Chapitre 17 - La fierté de Christophe

 

 


- Ne vous dé-plaise, en dansant la Javaaanais-euh…

Le singe nain au parasol rose fuschia se tourna vers Davina et murmura :

- Que faites-vous ?

Davina était assise sur un banc devant une des tables de banquet. Elle mâchouillait un os, les yeux dans le vide.

- Tu connais La Javanaise ? demanda-t-elle.

- Non.

- Je peux te l'apprendre si tu veux. C'est facile à chanter.

- À quoi ?

Le singe nain au parasol rose fuschia se tira de cette conversation comme on se tire d'un mauvais rêve. Il écarquilla très fort les yeux, s'ébroua la tête puis la tourna vers les prisonniers. Deux de ses collaborateurs les plaçaient en file indienne, pour les faire défiler devant la patronne.

Christophe était le premier de la file. Il se balançait de gauche à droite, et faisait des petits sauts sur place, comme pour se préparer avant un événement sportif. Ses dents et ses gencives étaient toutes dehors. Il leur donnait des petites pichenettes, afin d'en éprouver la fermeté. Il était prêt, fin prêt. Une voix venu d'on-ne-sait-où donna le top départ. Christophe arriva en petites foulées et s'arrêta devant Davina. Toujours à l'affaire sur son morceau de moelle, cette dernière lui demanda sans même le regarder :


- Vous avez bien dormi ?

L'attaquant avait décidé d' entrer dans le jeu sans crier gare. Soit. Christophe n'allait pas se laisser déstabiliser. Les prisonniers ploient toujours sous la culpabilité de s'être fait capturer. Et qui ploie sous la culpabilité dort mal, c'est une évidence. Or, un bon sommeil c'est l'assurance d'une productivité à plein durant la journée. Et c'est ça que recherche les potentiels employeurs chez les candidats ! Christophe voulait rebondir et la SAGEREP semblait une belle organisation pour le faire.


- Oui, oui ! J'ai bien dormi !

- Donne-lui un équipement, dit Davina au singe nain au parasol rose fuschia.

Christophe exultait. Son art de la négociation était sans commune mesure. Il avait percé les intentions de son interlocuteur. Il avait réussi ! Il sentit ses membres trembler. Mais comme tout bon professionnel, il ne laissa rien paraître.

Davina regarda s'éloigner le mandrille en compagnie du singe nain au parasol rose fuschia.
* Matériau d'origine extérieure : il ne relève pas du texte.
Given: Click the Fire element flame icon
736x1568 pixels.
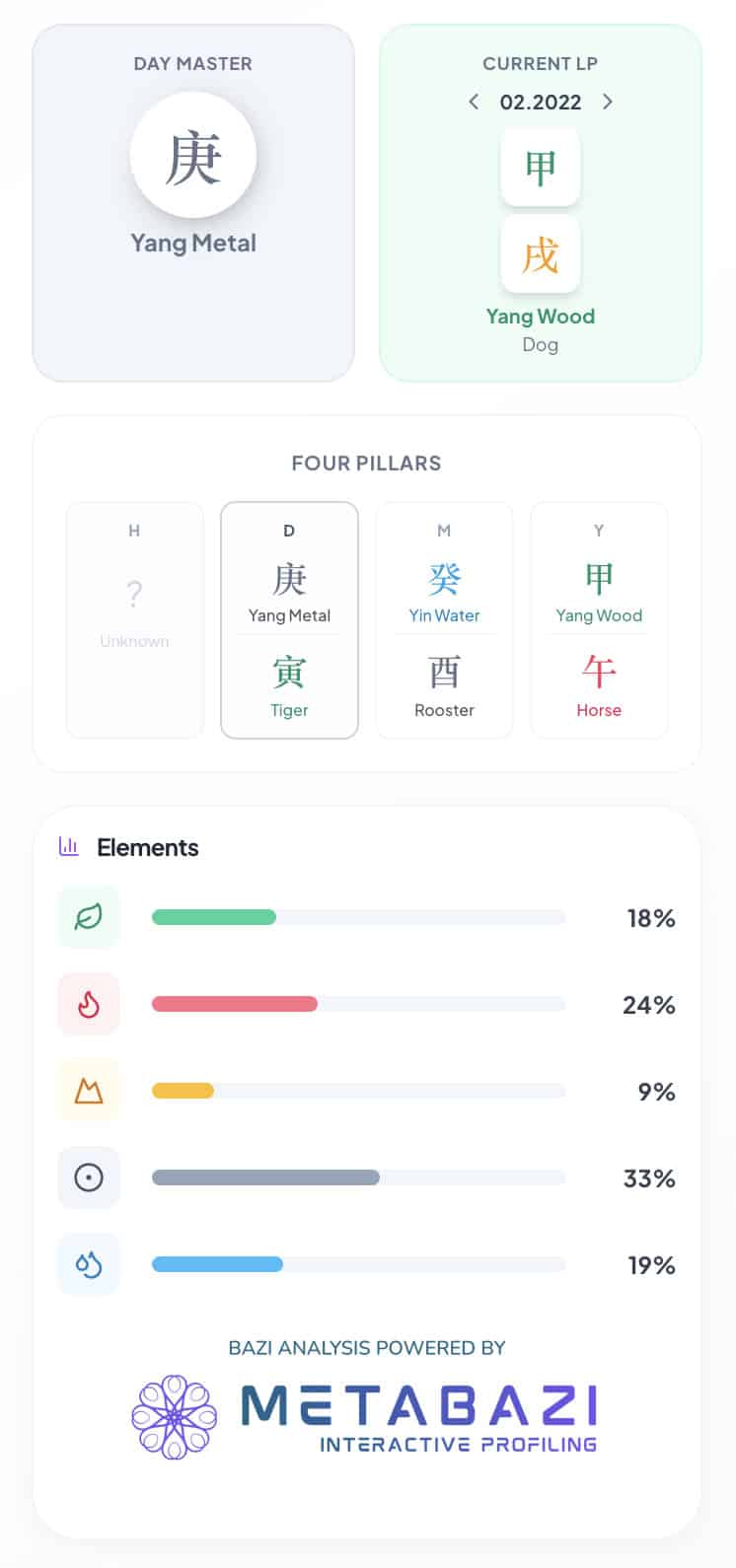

Comment s'appelait ce prisonnier déjà ? Elle avait oublié de lui demander son nom… Mais ses yeux brillants, son ton enjoué, sa bruyante volonté… Elle ne pouvait le quitter dès yeux. Elle frissonna comme une tête tranchée.


- Davina dit : tous les mandrilles ont des gros culs !
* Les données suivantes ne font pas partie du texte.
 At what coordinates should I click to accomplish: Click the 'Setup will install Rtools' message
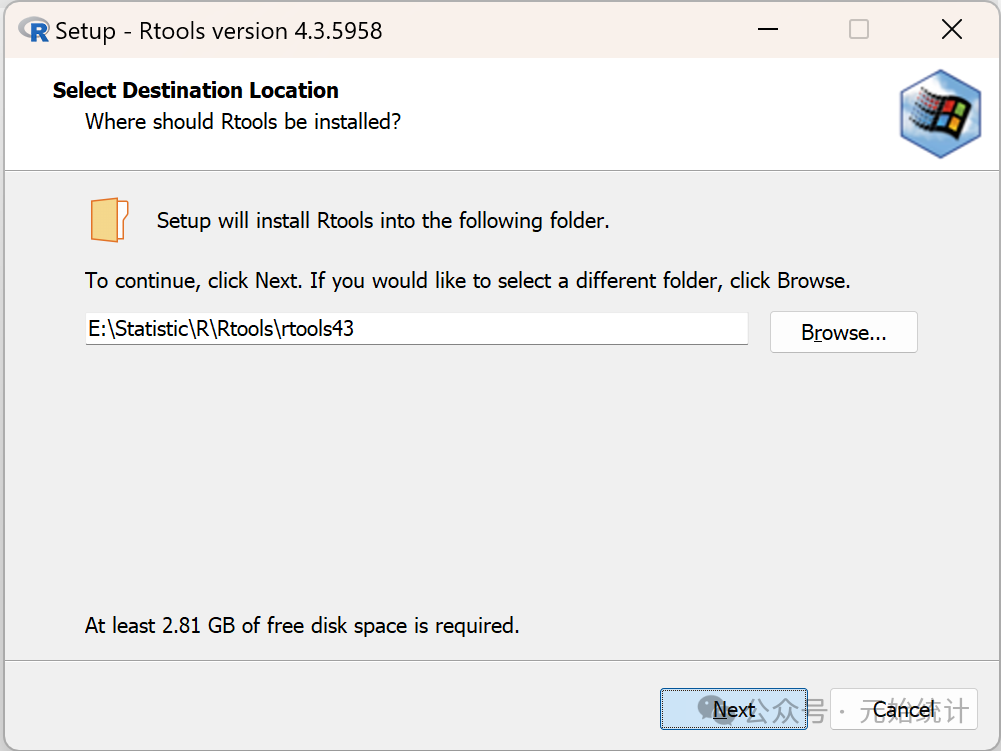coord(383,221)
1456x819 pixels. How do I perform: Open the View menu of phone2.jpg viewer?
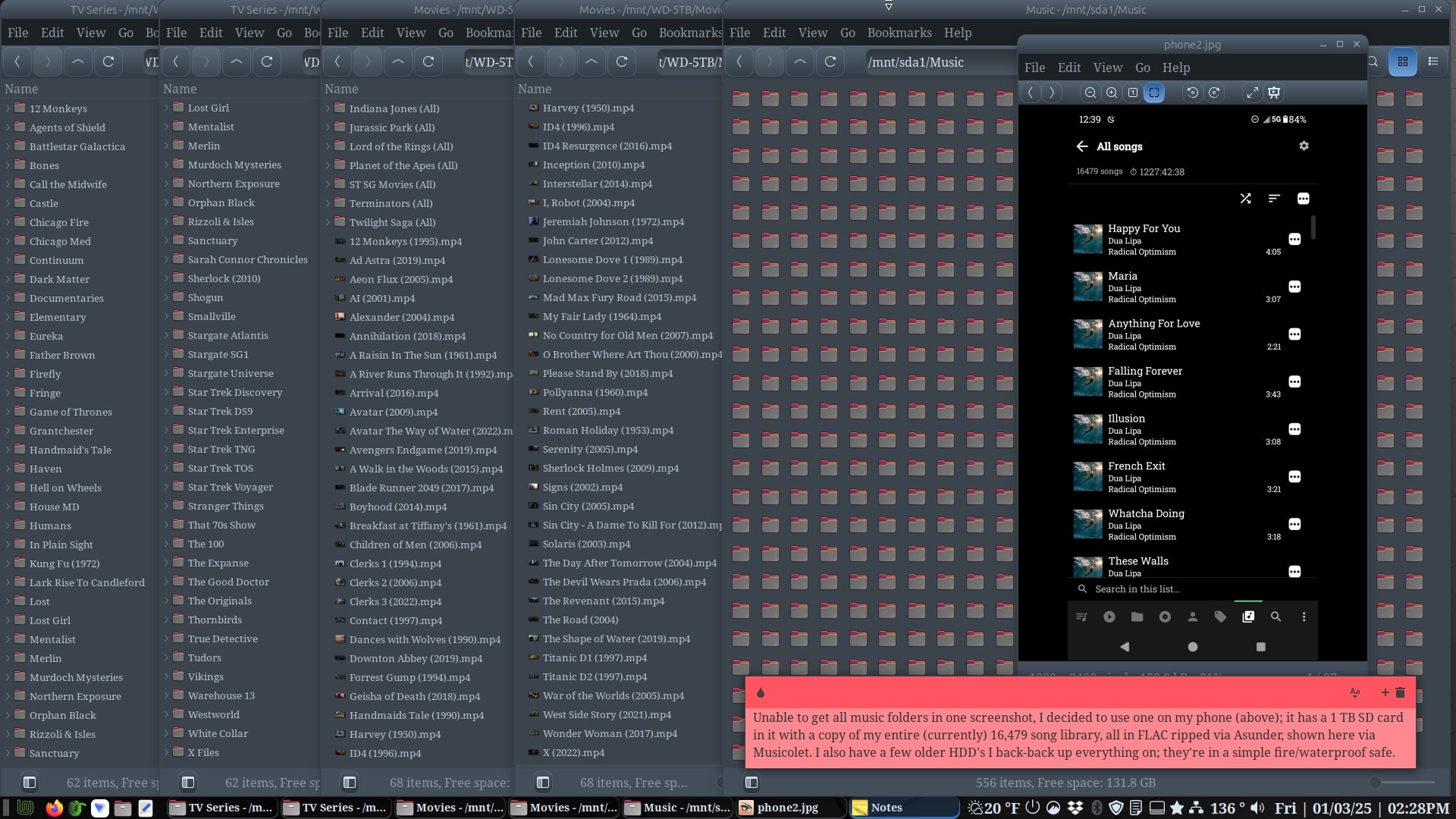pos(1107,67)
- Davina dit : les gros dormeurs sont des gros branleurs ! Le Syndicat va en faire son 4 heures !

Un rire gras résonna et fit sursauter Christophe, alors qu'il s'apprêtait à quitter la salle à la suite du singe nain au parasol rose fuschia. Christophe tordit sa tête avec l'efficacité d'une poupée maléfique. Il jeta un regard noir à Rémi et Bastien, diamétralement opposés à lui dans la configuration de la salle. Une fois sûr de son petit effet, Christophe repartit vers la sortie. Il avait décidé de leur montrer une dernière fois sa grandeur. Maintenant, il les ignorerait.


Après avoir fait quelques mètres, Christophe s'aperçut qu'il avançait seul. Un bref coup d'œil en arrière. À l'arrière-plan, Bastien riait à gorge déployée. À côté de lui, Rémi plastronnait, fier comme un paon. Plus en avant, plus près du sol, le singe nain au parasol rose fuschia fulminait. Sa tête avait pris une teinte vert-de-gris. À force de pression, ses vaisseaux sanguins rouge cerise éclataient sur ses tempes. Les deux couleurs dominantes juraient l'une avec l'autre. Le tout formait un très mauvais tableau.